= Kellie Magnus =

Jamaican writer

Kellie Magnus (born 10 December 1970, in Kingston, Jamaica) is a Caribbean author and journalist. She's known for authoring children’s books. Magnus currently works as the Country Lead for the Jamaican branch of Fight For Peace.

==Work and career==
Magnus received her undergraduate degree from Harvard University, and an MBA in Entertainment and Media Management from Columbia University. In addition to writing and publishing children's books, she writes feature articles on Caribbean entertainment and media. Publications for which she has written include The Daily News (New York City), The Jamaica Weekly Gleaner (New York City), Caribbean Beat (BWIA In-flight magazine), and The Ticket (Trinidad).

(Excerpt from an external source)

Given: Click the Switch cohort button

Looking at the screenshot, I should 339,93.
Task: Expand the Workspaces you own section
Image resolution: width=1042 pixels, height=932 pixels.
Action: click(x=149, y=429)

Her most recent work was a series of children's books and parents' manuals that was part of a multimedia program called Max and Friends, and that was specially designed for children with autism and related developmental disabilities. Magnus has self-published her Little Lion series of children's books, including a book called Little Lion Goes to School, and is currently working on a series of Caribbean children's books. She is a member of JAMPACT: Jamaica Impact Inc. and serves on the board of directors of the Harlem Youth Soccer Association. Currently, she is serving as the vice-president of the Book Industry Association of Jamaica and is a coordinator of CaribLit. She also serves on the board of the Early Childhood Commission in Jamaica, and owns the small publishing company Jackmandora.

In 2014, Magnus was a featured author at the NGC Bocas Lit Fest.